恋人

第十五話・逆転

「ねぇ、顔、見せて」


 思考回路を飛び越えて、『したいこと』が脊髄反射で言葉になる。


「……でも……」


 芙蓉は躊躇った。気持ちはわかる。私も自分の泣き顔を進んで人に見せたいとは思わない。だから、見たい。


「こっち見て」


 照れているのか、少しの抵抗を見せる芙蓉の頬に手を添え、こちらに向けさせる。

 潤んだ双眸は私を見据えてから、すぐにまた逸らされた。


「っま、待って澄河ちゃん」


 無防備になった首筋に再び唇を押し付けると、芙蓉は慌てて私を押し除けようとした。当然、待たない。

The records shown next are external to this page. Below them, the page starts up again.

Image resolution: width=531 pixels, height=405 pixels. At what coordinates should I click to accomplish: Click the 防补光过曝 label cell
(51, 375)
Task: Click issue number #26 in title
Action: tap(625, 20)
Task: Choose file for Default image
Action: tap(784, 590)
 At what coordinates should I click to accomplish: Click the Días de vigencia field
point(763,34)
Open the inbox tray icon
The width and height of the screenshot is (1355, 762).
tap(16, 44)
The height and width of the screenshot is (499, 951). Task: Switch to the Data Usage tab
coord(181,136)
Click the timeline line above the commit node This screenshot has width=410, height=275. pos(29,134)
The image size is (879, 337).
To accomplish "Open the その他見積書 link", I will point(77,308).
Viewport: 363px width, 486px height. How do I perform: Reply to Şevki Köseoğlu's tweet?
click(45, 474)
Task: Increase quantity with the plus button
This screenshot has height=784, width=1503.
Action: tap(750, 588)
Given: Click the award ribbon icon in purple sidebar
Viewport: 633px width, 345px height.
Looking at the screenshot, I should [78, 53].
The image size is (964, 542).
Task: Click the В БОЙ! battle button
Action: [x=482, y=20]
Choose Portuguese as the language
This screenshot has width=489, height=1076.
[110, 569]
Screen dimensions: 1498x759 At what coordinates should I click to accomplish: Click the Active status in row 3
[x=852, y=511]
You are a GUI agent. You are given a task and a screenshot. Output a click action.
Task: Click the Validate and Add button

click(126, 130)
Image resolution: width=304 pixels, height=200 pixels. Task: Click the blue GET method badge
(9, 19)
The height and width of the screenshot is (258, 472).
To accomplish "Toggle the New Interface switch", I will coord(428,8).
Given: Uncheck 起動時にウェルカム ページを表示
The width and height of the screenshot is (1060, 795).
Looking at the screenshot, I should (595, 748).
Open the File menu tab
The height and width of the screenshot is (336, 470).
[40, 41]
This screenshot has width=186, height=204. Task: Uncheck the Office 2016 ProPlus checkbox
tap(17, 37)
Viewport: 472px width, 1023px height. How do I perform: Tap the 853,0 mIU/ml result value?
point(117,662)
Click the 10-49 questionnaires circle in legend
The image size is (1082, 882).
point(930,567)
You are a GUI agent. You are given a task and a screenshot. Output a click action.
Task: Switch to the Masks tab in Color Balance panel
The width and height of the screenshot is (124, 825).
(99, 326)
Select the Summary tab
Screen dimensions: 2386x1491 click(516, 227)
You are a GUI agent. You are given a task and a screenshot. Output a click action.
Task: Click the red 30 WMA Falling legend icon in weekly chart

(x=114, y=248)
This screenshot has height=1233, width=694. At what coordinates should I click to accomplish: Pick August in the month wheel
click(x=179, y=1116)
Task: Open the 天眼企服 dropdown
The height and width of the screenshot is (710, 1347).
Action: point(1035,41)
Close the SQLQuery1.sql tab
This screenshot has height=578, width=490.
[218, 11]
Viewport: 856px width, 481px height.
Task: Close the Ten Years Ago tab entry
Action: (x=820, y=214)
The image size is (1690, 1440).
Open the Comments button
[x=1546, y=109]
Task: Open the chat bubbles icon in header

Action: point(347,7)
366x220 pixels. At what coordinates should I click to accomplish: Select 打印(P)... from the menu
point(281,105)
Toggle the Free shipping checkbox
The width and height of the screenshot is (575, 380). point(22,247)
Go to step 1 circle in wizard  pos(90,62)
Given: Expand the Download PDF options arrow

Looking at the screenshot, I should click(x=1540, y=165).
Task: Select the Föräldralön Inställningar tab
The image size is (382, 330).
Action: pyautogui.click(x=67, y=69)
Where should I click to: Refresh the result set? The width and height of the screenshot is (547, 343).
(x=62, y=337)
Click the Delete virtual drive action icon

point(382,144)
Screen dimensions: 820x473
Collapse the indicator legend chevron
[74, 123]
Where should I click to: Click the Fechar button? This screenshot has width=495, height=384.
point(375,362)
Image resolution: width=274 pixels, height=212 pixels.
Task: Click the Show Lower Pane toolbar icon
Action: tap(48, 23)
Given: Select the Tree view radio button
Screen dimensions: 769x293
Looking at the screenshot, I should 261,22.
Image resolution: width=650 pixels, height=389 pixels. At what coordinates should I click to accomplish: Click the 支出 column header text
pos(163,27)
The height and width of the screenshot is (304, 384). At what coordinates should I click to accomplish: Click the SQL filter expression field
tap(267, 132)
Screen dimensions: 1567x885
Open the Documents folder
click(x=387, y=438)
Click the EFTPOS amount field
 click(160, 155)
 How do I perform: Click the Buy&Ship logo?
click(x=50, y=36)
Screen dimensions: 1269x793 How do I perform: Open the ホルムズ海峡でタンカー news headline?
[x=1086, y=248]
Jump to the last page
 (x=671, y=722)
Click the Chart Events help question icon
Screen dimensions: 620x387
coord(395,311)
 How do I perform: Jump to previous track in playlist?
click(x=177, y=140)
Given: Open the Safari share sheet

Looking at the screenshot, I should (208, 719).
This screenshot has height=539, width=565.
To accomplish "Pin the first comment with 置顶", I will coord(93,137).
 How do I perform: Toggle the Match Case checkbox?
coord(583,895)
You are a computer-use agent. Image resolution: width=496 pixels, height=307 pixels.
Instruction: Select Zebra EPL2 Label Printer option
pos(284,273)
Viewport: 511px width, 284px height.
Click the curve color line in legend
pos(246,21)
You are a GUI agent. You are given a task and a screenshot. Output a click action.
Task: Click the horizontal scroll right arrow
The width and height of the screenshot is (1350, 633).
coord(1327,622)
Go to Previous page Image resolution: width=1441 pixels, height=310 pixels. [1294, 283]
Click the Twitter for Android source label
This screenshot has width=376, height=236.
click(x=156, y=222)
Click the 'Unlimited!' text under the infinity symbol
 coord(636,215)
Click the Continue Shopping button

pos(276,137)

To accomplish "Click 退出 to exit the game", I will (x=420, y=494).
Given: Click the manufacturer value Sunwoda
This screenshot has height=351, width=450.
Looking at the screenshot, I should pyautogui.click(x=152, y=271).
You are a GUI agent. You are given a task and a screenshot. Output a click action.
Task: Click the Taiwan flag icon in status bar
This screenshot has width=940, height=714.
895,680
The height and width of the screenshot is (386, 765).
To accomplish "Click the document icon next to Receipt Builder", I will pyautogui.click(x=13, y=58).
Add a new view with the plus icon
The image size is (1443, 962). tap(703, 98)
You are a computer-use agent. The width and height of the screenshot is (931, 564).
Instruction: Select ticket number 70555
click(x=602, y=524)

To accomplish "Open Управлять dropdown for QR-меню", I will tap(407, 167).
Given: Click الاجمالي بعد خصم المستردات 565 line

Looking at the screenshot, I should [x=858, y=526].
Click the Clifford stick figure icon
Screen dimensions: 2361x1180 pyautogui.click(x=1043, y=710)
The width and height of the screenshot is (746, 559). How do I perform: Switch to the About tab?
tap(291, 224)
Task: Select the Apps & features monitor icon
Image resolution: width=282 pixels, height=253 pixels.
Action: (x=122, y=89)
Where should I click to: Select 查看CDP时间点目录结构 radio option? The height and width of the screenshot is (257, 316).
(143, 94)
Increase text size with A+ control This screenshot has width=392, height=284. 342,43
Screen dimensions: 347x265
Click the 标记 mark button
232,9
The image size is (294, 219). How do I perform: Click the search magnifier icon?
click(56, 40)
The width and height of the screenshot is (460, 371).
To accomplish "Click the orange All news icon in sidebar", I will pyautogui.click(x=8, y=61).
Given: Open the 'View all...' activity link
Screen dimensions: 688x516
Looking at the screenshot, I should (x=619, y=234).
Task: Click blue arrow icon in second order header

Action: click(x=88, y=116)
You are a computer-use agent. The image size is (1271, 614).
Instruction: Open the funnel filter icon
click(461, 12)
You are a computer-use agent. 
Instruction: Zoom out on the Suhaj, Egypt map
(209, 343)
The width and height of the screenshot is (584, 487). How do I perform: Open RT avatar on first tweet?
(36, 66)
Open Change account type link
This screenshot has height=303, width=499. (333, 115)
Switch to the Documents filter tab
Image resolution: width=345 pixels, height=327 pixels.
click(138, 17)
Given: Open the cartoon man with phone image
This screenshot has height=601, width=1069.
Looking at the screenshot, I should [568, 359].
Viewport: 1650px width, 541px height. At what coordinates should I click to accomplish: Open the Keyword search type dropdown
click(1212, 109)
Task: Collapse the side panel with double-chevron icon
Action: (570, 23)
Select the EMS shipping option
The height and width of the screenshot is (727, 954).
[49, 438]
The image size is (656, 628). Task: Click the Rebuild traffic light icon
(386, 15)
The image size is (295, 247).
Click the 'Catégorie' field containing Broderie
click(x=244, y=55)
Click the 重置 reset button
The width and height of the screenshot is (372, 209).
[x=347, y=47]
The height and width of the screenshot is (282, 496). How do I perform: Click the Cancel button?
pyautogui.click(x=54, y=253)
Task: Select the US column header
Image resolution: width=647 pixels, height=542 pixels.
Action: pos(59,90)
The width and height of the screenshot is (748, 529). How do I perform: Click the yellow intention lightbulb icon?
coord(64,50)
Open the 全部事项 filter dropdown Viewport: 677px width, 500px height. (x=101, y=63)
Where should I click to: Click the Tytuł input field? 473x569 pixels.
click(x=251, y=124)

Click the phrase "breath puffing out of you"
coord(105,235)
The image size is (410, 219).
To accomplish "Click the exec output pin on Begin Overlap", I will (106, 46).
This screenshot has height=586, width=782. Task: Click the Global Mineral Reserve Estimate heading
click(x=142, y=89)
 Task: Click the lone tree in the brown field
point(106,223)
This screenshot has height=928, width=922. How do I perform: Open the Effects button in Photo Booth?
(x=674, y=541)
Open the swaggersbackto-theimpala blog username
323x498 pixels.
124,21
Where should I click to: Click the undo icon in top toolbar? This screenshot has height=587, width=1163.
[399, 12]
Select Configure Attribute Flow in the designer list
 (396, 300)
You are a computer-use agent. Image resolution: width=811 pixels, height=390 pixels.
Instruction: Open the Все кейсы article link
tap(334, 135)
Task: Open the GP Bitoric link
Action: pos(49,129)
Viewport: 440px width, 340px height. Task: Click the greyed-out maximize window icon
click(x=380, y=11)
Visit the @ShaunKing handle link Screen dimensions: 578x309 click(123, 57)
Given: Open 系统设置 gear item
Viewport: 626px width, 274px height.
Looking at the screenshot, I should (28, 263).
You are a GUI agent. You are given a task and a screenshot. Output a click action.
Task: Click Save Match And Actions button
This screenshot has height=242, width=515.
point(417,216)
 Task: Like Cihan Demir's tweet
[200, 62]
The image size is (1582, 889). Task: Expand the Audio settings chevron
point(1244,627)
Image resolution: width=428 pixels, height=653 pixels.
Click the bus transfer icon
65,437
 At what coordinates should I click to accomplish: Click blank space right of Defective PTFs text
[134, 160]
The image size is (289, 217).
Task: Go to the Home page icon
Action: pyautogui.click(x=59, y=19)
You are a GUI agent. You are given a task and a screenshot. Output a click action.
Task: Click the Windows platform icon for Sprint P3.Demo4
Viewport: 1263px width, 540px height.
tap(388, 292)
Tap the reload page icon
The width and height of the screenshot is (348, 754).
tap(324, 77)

 唇を押し付けたまま、その隙間から伸ばした舌先で軽くなぞる。

 その痛烈な威力は、あの押し入れで身をもって学んでいた。


 どこをどんな風にしたら、どこがどんな風になるかは、芙蓉が教えてくれたんだよ?


「待って……待って、待って。……おか、しく……なっちゃう……」

「私はもう、なっちゃったみたいだよ。芙蓉のせいで」


 震えた声での制止にも聞く耳を持てない。這わせる舌の面積を徐々に広げ、彼女の変わる変わる反応を堪能する。


「澄河、ちゃん……」

「芙蓉……」


 いつの間にか、いつかの日と体勢が逆転していた。

 メイドに押し倒され覆い被さられ、両手を掴まれ抵抗も許されない主に同情しつつ、惨めに思いつつ、愛おしく感じた。


「なんで? 澄河ちゃん……どうして、こんな……?」


 その困惑に満ちた問いに、もっと喜んでくれてもいいじゃん、とこじらせた幼さが、彼女への意地悪を加速させる。


「理由が欲しい?」

「……いらない。幸せで……死んじゃいそうなだけ……」


 芙蓉はぎこちない笑顔を作り、大粒の涙を絶え間なく零している。顔の輪郭をつたい地面へと滴りそうなを舌ですくうと、芙蓉は頬を更に赤らめて瞳を閉じた。

 もっと、欲しくなる。


「でも……もう、許して? ずっと……ずっと、気持ち良くって……ずっと、続いてて……」


 くたっと脱力して寝転びながら、両腕で自身の表情を隠して哀願する姿は、おかわりをおねだりしているようにしか見えない。


 お腹の少し上あたりでぐつぐつと煮えたぎる熱が、脳まで巡り理性を焼き切っていく。


「ダメ」


 一番になんて、ならなくても良かったのに。

 みんなが楽しければ、正直、自分のことなんてどうでも良かったのに。

 芙蓉が主役の物語の、モブでも良かったのに。


 今は……自分本位が止まらない。

 知らなかった。私がこんなに強欲だったなんて。きっと知らないでいられたのに……芙蓉のおかげで——芙蓉のせいで、知ってしまった。

 確信してる。こうなってしまったら、もう、二度と十分前の自分にすら戻れない。

 だから——


「許してあげない」


 ——その涙を、もっと見せて。その心をもっともっと私で満たして。

 私だけの芙蓉であることを、証明し続けて。


「私のここ……散々弄ってくれたよね?」

「っ」


 馬乗りになって、はだけた衣装を指先でどかしながら、彼女の鎖骨をなぞる。

 自分のそれには何も思わなかったけれど、こうしてみると確かに唆るものがあった。


「どうされたい?」


 指先で微かに触れながら問うと、芙蓉は嬌声を抑えながらか細く答える。


「……られ、たいです」

「ちゃんと教えて」

「私も……弄られたいです」


 予想通りで期待通りの返答は、想像以上に、私の心を踊らせた。


「良く言えましたね、お嬢様」

「その格好で……そんな風に言うの……ずるいよぉ」

「誠心誠意、ご奉仕いたしますね」

「っ……は、はい……!」


 自分で言って、少し笑った。

 こんな言葉で、これから始まる無礼の限りが許されるのだろうか。